Pixel coordinate grounding data:
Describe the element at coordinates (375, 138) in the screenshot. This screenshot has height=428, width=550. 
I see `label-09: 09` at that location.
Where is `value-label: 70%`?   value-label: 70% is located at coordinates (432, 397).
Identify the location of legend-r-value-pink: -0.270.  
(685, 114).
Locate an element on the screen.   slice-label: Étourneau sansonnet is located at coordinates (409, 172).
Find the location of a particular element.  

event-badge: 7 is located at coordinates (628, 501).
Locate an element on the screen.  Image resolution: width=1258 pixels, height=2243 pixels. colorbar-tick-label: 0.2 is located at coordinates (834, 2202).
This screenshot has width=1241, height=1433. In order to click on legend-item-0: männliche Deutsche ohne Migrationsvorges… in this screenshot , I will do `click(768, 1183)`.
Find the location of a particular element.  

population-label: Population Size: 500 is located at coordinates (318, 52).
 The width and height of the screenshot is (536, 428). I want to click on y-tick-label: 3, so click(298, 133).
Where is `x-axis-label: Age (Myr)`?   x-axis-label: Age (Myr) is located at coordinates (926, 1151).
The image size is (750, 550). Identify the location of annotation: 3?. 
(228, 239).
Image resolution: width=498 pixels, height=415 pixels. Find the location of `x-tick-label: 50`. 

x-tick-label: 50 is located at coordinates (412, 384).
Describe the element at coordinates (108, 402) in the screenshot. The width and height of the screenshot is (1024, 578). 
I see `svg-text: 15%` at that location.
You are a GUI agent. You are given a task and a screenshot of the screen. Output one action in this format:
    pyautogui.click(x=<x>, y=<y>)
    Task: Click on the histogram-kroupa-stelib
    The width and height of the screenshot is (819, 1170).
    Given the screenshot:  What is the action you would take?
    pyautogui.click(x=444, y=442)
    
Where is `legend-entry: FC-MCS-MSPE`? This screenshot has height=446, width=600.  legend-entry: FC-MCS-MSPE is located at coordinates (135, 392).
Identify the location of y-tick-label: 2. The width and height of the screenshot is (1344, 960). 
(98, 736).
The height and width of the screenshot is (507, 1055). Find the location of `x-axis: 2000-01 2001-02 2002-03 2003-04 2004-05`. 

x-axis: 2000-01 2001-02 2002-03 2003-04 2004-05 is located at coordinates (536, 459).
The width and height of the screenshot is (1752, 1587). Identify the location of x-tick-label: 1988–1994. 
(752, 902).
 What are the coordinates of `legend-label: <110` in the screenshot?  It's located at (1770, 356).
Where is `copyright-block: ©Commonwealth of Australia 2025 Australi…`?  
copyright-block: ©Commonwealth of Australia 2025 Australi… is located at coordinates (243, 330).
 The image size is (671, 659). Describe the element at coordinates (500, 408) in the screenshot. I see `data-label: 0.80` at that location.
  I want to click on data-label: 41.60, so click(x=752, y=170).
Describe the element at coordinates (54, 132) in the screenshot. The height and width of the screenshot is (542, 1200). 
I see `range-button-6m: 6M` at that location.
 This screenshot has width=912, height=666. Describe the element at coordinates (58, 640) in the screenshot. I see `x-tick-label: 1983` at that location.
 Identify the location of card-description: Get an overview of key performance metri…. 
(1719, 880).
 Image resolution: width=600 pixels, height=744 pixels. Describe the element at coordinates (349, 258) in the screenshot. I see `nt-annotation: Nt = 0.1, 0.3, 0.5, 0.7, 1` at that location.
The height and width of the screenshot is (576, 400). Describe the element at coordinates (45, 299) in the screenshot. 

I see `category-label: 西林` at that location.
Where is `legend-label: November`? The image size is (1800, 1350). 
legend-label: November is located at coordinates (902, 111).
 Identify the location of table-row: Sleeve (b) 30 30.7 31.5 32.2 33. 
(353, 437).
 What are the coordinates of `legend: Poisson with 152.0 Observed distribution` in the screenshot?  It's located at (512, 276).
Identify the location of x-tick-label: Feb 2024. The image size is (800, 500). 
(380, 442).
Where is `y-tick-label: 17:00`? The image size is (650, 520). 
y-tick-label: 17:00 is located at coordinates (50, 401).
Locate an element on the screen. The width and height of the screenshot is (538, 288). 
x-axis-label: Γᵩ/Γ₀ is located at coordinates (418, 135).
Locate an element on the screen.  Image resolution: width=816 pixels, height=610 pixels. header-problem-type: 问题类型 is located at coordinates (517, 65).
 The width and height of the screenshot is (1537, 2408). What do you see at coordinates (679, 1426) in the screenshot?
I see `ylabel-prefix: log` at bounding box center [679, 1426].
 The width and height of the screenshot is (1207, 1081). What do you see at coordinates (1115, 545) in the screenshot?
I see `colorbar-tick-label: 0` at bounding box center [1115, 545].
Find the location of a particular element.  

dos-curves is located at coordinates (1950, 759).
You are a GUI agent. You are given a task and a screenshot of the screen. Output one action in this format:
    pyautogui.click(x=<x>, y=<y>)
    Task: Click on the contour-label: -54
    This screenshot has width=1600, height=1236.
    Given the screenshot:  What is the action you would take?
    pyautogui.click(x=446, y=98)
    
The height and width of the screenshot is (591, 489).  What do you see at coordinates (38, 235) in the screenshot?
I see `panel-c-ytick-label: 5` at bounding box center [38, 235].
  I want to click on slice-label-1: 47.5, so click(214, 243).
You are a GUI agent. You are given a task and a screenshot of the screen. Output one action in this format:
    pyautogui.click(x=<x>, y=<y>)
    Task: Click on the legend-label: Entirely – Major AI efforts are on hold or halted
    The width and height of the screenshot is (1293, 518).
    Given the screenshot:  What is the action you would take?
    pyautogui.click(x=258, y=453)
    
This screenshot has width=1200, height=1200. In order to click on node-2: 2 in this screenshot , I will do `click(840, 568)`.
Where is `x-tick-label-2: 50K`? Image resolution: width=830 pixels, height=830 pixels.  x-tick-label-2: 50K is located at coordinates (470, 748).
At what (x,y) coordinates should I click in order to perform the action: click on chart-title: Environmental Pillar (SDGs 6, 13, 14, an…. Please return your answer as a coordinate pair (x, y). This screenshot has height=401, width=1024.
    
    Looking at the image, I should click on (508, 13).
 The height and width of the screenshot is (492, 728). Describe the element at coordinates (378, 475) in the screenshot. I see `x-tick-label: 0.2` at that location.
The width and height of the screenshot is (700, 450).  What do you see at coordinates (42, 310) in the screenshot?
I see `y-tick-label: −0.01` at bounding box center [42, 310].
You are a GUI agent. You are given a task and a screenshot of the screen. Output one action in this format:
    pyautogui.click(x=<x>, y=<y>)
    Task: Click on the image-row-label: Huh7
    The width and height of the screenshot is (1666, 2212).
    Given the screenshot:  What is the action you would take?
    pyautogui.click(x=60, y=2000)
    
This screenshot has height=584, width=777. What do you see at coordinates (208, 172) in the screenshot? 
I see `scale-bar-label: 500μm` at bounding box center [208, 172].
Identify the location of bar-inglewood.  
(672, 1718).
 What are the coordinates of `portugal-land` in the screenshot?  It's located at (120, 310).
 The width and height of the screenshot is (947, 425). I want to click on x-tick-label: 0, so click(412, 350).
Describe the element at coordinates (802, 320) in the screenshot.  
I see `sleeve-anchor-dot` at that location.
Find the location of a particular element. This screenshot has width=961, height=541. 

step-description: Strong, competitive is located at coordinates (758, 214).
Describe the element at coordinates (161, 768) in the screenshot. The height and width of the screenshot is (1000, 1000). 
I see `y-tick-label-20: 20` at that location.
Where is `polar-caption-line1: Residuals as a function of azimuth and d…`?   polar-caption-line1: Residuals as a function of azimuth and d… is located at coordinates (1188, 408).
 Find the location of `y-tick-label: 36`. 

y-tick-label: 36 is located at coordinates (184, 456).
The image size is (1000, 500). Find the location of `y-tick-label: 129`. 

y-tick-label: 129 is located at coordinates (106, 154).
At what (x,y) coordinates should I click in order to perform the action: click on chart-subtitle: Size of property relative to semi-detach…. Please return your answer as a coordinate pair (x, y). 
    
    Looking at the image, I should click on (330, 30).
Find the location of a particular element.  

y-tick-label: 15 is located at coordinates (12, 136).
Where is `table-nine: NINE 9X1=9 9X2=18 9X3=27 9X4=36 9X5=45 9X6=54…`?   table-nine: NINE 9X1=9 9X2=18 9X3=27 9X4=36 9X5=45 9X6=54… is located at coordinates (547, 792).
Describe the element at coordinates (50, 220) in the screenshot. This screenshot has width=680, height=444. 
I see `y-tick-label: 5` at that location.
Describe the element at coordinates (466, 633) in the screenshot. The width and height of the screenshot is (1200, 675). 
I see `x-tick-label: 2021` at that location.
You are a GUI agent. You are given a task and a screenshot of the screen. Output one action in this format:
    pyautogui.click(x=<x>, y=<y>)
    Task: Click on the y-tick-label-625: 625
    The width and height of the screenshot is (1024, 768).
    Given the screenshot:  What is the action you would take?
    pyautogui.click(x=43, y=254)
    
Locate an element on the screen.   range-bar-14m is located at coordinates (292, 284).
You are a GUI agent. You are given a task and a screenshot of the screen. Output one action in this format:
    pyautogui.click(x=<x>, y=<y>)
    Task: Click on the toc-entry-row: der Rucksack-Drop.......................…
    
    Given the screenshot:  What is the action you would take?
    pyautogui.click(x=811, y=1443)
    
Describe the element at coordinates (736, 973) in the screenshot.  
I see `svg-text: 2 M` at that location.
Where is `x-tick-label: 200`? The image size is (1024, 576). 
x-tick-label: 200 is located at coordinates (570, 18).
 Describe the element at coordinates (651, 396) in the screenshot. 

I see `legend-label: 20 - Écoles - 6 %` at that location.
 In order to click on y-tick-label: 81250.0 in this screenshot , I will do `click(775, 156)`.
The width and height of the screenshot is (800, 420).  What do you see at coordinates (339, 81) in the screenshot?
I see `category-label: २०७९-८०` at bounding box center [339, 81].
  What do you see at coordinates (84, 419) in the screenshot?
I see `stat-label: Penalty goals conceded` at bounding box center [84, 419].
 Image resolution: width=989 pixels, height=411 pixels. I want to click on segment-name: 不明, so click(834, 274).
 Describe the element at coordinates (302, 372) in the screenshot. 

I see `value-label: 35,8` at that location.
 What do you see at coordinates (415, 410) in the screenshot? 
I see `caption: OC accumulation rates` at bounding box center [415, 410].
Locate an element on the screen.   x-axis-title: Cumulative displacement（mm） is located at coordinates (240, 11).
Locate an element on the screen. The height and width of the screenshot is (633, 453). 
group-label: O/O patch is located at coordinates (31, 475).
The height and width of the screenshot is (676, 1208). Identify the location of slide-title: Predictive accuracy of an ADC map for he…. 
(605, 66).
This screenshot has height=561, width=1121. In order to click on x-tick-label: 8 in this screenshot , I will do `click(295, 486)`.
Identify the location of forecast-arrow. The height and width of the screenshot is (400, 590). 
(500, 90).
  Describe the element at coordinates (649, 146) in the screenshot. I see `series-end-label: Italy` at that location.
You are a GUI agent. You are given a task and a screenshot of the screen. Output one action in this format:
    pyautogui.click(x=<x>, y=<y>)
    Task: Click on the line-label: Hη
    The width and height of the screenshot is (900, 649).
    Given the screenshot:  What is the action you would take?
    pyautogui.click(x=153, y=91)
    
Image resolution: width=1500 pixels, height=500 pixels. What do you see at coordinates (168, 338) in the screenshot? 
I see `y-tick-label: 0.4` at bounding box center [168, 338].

## [EXERCISE PROMPT]
Copy the material word for word, starting with the line that contains "is (1800, 1350)." and going on through the line that contains "x-axis-label: Γᵩ/Γ₀ is".

## [TASK RESPONSE]
Where is `legend-label: November`? The image size is (1800, 1350). 
legend-label: November is located at coordinates (902, 111).
 Identify the location of table-row: Sleeve (b) 30 30.7 31.5 32.2 33. 
(353, 437).
 What are the coordinates of `legend: Poisson with 152.0 Observed distribution` in the screenshot?  It's located at (512, 276).
Identify the location of x-tick-label: Feb 2024. The image size is (800, 500). 
(380, 442).
Where is `y-tick-label: 17:00`? The image size is (650, 520). 
y-tick-label: 17:00 is located at coordinates (50, 401).
Locate an element on the screen. The width and height of the screenshot is (538, 288). 
x-axis-label: Γᵩ/Γ₀ is located at coordinates (418, 135).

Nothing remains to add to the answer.